Dica do autor: Em lactentes, a diástase dos retos abdominais é um achado frequente e fisiológico, decorrente da imaturidade da parede abdominal e do ângulo ainda aberto das costelas. Essa separação da linha média geralmente se resolve espontaneamente até cerca de 18 meses a 2 anos de idade, sem necessidade de tratamento cirúrgico ou uso de faixas compressivas, que não têm benefício comprovado. Além disso, a palpação do fígado até 2–3 cm abaixo do rebordo costal direito em crianças pequenas, quando macio, com bordas lisas e móvel com a respiração, também é considerado normal, devido ao maior tamanho relativo do fígado nessa faixa etária e à posição anatômica. A conduta nesses casos é tranquilizar os cuidadores e apenas manter o acompanhamento clínico.
Alternativa A: INCORRETA. A diástase dos retos em lactentes não exige ultrassonografia, pois é um achado clínico benigno e autolimitado.
Alternativa B: INCORRETA. Um fígado palpável até 2–3 cm abaixo do rebordo costal direito é fisiológico em lactentes, desde que sem sinais de rigidez ou dor.
Alternativa C: INCORRETA. A diástase dos retos é fisiológica até cerca de 18 meses a 2 anos e não exige correção cirúrgica precoce.
Alternativa D: CORRETA. Tranquilizar os cuidadores é a conduta correta, pois tanto a diástase dos retos quanto o fígado palpável e macio são achados fisiológicos nessa faixa etária.

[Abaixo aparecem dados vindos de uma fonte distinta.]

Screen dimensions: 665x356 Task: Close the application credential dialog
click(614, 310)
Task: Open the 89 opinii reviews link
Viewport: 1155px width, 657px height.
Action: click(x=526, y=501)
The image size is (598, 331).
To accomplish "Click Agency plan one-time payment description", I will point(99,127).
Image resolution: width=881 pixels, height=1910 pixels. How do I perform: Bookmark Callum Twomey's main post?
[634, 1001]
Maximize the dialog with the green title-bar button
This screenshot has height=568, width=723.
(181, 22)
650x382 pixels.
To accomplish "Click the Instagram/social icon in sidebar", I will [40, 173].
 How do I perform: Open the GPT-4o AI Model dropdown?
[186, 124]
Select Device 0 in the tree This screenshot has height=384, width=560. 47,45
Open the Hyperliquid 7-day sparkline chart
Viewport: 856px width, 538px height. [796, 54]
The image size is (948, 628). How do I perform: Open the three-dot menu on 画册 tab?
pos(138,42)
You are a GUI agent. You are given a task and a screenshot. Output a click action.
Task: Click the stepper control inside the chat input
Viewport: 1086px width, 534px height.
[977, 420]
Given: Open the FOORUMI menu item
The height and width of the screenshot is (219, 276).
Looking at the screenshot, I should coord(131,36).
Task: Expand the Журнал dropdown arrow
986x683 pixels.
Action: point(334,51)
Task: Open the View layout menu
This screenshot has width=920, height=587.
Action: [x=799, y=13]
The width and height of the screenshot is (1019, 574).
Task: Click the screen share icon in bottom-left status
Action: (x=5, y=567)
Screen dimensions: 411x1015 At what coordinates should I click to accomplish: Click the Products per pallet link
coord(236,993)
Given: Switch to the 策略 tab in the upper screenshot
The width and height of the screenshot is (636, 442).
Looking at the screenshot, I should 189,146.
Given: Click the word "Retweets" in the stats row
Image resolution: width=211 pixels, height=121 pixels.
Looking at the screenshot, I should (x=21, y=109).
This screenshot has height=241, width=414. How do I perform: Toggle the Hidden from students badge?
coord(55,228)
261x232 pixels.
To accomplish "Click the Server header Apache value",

Alternativa E: INCORRETA. O uso de faixas abdominais não previne nem trata a diástase dos retos e não altera a posição hepática.
Resposta: Alternativa D
Referências:
- MARCDANTE, Karen J.; KLIEMAN, Robert M. Nelson: Pediatria Essencial. 9. ed. Rio de Janeiro: Elsevier, 2023.
- KLIEGMAN, Robert M. et al. Nelson: Tratado de Pediatria. 21. ed. Rio de Janeiro: Elsevier, 2020.
- HANSEN, Mark; ELLIS, Mark. Physical Examination of the Newborn and Infant. In: RUDOLPH, Abraham M. Rudolph’s Pediatrics. 23. ed. New York: McGraw Hill, 2022.